[Saved data entries]
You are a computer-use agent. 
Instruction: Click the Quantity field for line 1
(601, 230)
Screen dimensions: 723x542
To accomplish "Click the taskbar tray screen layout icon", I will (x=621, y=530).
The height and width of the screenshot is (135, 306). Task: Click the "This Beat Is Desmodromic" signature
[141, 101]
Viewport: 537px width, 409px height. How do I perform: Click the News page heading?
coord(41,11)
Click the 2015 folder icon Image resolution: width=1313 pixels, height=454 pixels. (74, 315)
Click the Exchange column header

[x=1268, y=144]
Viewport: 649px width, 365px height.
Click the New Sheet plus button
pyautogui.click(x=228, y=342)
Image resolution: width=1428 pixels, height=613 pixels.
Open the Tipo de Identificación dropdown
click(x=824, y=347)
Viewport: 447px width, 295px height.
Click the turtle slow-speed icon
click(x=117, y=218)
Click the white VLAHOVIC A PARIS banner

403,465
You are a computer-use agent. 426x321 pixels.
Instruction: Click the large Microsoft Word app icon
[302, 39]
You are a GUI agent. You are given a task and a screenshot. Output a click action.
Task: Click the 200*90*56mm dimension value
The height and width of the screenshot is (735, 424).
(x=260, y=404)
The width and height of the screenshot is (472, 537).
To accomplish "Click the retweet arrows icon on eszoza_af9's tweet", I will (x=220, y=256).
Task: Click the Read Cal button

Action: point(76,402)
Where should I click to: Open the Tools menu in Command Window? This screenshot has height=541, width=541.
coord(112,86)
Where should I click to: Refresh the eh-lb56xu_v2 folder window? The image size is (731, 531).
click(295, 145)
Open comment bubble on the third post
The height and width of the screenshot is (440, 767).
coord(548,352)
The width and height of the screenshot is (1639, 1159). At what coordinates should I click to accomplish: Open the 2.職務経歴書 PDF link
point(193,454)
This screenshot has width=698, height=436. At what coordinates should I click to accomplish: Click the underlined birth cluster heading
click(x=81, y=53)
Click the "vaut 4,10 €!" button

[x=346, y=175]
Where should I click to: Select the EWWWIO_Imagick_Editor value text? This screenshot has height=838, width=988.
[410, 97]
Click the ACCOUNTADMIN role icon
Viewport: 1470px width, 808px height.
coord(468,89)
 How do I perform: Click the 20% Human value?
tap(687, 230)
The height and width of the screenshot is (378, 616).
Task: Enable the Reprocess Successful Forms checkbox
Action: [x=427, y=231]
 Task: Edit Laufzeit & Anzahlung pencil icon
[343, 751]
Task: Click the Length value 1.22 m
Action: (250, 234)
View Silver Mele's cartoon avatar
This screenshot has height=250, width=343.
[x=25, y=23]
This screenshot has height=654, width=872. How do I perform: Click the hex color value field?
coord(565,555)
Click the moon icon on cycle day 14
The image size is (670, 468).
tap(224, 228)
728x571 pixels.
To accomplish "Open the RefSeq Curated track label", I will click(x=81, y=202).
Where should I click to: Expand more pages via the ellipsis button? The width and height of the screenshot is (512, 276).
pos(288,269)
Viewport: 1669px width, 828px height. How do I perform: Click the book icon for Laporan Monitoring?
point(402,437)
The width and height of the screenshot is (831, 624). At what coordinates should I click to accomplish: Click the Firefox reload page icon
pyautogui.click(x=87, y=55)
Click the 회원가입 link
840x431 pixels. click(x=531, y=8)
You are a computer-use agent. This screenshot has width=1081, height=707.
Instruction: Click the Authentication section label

Work to complete: The full set of entries should be transcribed exactly.

Answer space:
You are a computer-use agent. 
Instruction: Click the Quantity field for line 1
(601, 230)
Screen dimensions: 723x542
To accomplish "Click the taskbar tray screen layout icon", I will (x=621, y=530).
The height and width of the screenshot is (135, 306). Task: Click the "This Beat Is Desmodromic" signature
[141, 101]
Viewport: 537px width, 409px height. How do I perform: Click the News page heading?
coord(41,11)
Click the 2015 folder icon Image resolution: width=1313 pixels, height=454 pixels. (74, 315)
Click the Exchange column header

[x=1268, y=144]
Viewport: 649px width, 365px height.
Click the New Sheet plus button
pyautogui.click(x=228, y=342)
Image resolution: width=1428 pixels, height=613 pixels.
Open the Tipo de Identificación dropdown
click(x=824, y=347)
Viewport: 447px width, 295px height.
Click the turtle slow-speed icon
click(x=117, y=218)
Click the white VLAHOVIC A PARIS banner

403,465
You are a computer-use agent. 426x321 pixels.
Instruction: Click the large Microsoft Word app icon
[302, 39]
You are a GUI agent. You are given a task and a screenshot. Output a click action.
Task: Click the 200*90*56mm dimension value
The height and width of the screenshot is (735, 424).
(x=260, y=404)
The width and height of the screenshot is (472, 537).
To accomplish "Click the retweet arrows icon on eszoza_af9's tweet", I will (x=220, y=256).
Task: Click the Read Cal button

Action: point(76,402)
Where should I click to: Open the Tools menu in Command Window? This screenshot has height=541, width=541.
coord(112,86)
Where should I click to: Refresh the eh-lb56xu_v2 folder window? The image size is (731, 531).
click(295, 145)
Open comment bubble on the third post
The height and width of the screenshot is (440, 767).
coord(548,352)
The width and height of the screenshot is (1639, 1159). At what coordinates should I click to accomplish: Open the 2.職務経歴書 PDF link
point(193,454)
This screenshot has width=698, height=436. At what coordinates should I click to accomplish: Click the underlined birth cluster heading
click(x=81, y=53)
Click the "vaut 4,10 €!" button

[x=346, y=175]
Where should I click to: Select the EWWWIO_Imagick_Editor value text? This screenshot has height=838, width=988.
[410, 97]
Click the ACCOUNTADMIN role icon
Viewport: 1470px width, 808px height.
coord(468,89)
 How do I perform: Click the 20% Human value?
tap(687, 230)
The height and width of the screenshot is (378, 616).
Task: Enable the Reprocess Successful Forms checkbox
Action: [x=427, y=231]
 Task: Edit Laufzeit & Anzahlung pencil icon
[343, 751]
Task: Click the Length value 1.22 m
Action: (250, 234)
View Silver Mele's cartoon avatar
This screenshot has height=250, width=343.
[x=25, y=23]
This screenshot has height=654, width=872. How do I perform: Click the hex color value field?
coord(565,555)
Click the moon icon on cycle day 14
The image size is (670, 468).
tap(224, 228)
728x571 pixels.
To accomplish "Open the RefSeq Curated track label", I will click(x=81, y=202).
Where should I click to: Expand more pages via the ellipsis button? The width and height of the screenshot is (512, 276).
pos(288,269)
Viewport: 1669px width, 828px height. How do I perform: Click the book icon for Laporan Monitoring?
point(402,437)
The width and height of the screenshot is (831, 624). At what coordinates should I click to accomplish: Click the Firefox reload page icon
pyautogui.click(x=87, y=55)
Click the 회원가입 link
840x431 pixels. click(x=531, y=8)
You are a computer-use agent. This screenshot has width=1081, height=707.
Instruction: Click the Authentication section label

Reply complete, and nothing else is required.